Metadata-Version: 2.1
Name: feast-postgres
Version: 0.2.3
Summary: PostgreSQL registry, and online and offline store for Feast
Home-page: https://github.com/nossrannug/feast-postgres
Author: Gunnar Sv Sigurbjörnsson
Author-email: gunnar.sigurbjornsson@gmail.com
License: Apache License, Version 2.0
Project-URL: Bug Tracker, https://github.com/nossrannug/feast-postgres/issues
Keywords: feast featurestore postgres offlinestore onlinestore
Platform: UNKNOWN
Classifier: License :: OSI Approved :: Apache Software License
Classifier: Programming Language :: Python
Classifier: Programming Language :: Python :: 3
Classifier: Programming Language :: Python :: 3.7
Requires-Python: >=3.7.0
Description-Content-Type: text/markdown
Provides-Extra: dev
License-File: LICENSE

# Feast PostgreSQL Support

This repo adds PostgreSQL offline and online stores to [Feast](https://github.com/feast-dev/feast)

## Get started
### Install feast:
```shell
pip install feast
```

### Install feast-postgres:
```shell
pip install feast-postgres
```

### Create a feature repository:
```shell
feast init feature_repo
cd feature_repo
```

### Online store:
To configure the online store edit `feature_store.yaml`
```yaml
project: feature_repo
registry: data/registry.db
provider: local
online_store:
    type: feast_postgres.PostgreSQLOnlineStore # MUST be this value
    host: localhost
    port: 5432                  # Optional, default is 5432
    database: postgres
    db_schema: feature_store    # Optional, default is None
    user: username
    password: password
offline_store:
    ...
```

When running `feast apply`, if `db_schema` is set then that value will be used when creating the schema, else the name of the schema will be the value in `user`. If the schema already exists then no schema is created, but the user must have privileges to create tables and indexes as well as dropping tables and indexes.

### Offline store:
To configure the offline store edit `feature_store.yaml`
```yaml
project: feature_repo
registry: data/registry.db
provider: local
online_store:
    ...
offline_store:
    type: feast_postgres.PostgreSQLOfflineStore # MUST be this value
    host: localhost
    port: 5432              # Optional, default it 5432
    database: postgres
    db_schema: my_schema
    user: username
    password: password
```

The user will need to have privileges to create and drop tables in `db_schema` since temp tables will be created when querying for historical values.

### Registry store:
To configure the registry edit `feature_store.yaml`
```yaml
registry:
    registry_store_type: feast_postgres.PostgreSQLRegistryStore
    path: feast_registry    # This will become the table name for the registry
    host: localhost
    port: 5432              # Optional, default is 5432
    database: postgres
    db_schema: my_schema
    user: username
    password: password
```

If the schema does not exists, the user will need to have privileges to create it. If the schema exists, the user will only need privileges to create the table.

### Example
Start by setting the values in `feature_store.yaml`. Then use `copy_from_parquet_to_postgres.py` to create a table and populate it with data from the parquet file that comes with Feast.

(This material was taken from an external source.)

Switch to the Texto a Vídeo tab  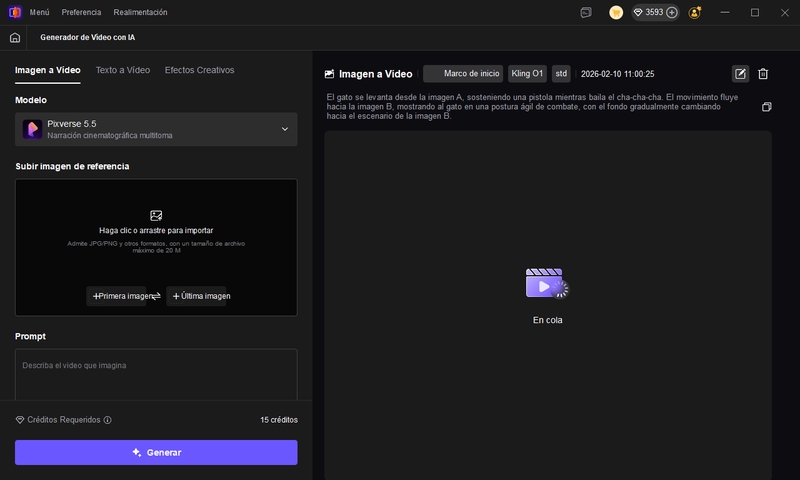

Then `example.py` can be used for the feature_store.
```python
# This is an example feature definition file

from google.protobuf.duration_pb2 import Duration

from feast import Entity, Feature, FeatureView, ValueType

from feast_postgres import PostgreSQLSource

# Read data from parquet files. Parquet is convenient for local development mode. For
# production, you can use your favorite DWH, such as BigQuery. See Feast documentation
# for more info.
driver_hourly_stats = PostgreSQLSource(
    query="SELECT * FROM driver_stats",
    event_timestamp_column="event_timestamp",
    created_timestamp_column="created",
)

# Define an entity for the driver. You can think of entity as a primary key used to
# fetch features.
driver = Entity(name="driver_id", value_type=ValueType.INT64, description="driver id",)

# Our parquet files contain sample data that includes a driver_id column, timestamps and
# three feature column. Here we define a Feature View that will allow us to serve this
# data to our model online.
driver_hourly_stats_view = FeatureView(
    name="driver_hourly_stats",
    entities=["driver_id"],
    ttl=Duration(seconds=86400 * 1),
    features=[
        Feature(name="conv_rate", dtype=ValueType.FLOAT),
        Feature(name="acc_rate", dtype=ValueType.FLOAT),
        Feature(name="avg_daily_trips", dtype=ValueType.INT64),
    ],
    online=True,
    batch_source=driver_hourly_stats,
    tags={},
)
```

Then run:
```shell
feast apply
feast materialize-incremental $(date -u +"%Y-%m-%dT%H:%M:%S")
```

This will create the feature view table and populate if with data from the `driver_stats` table that we created in Postgres.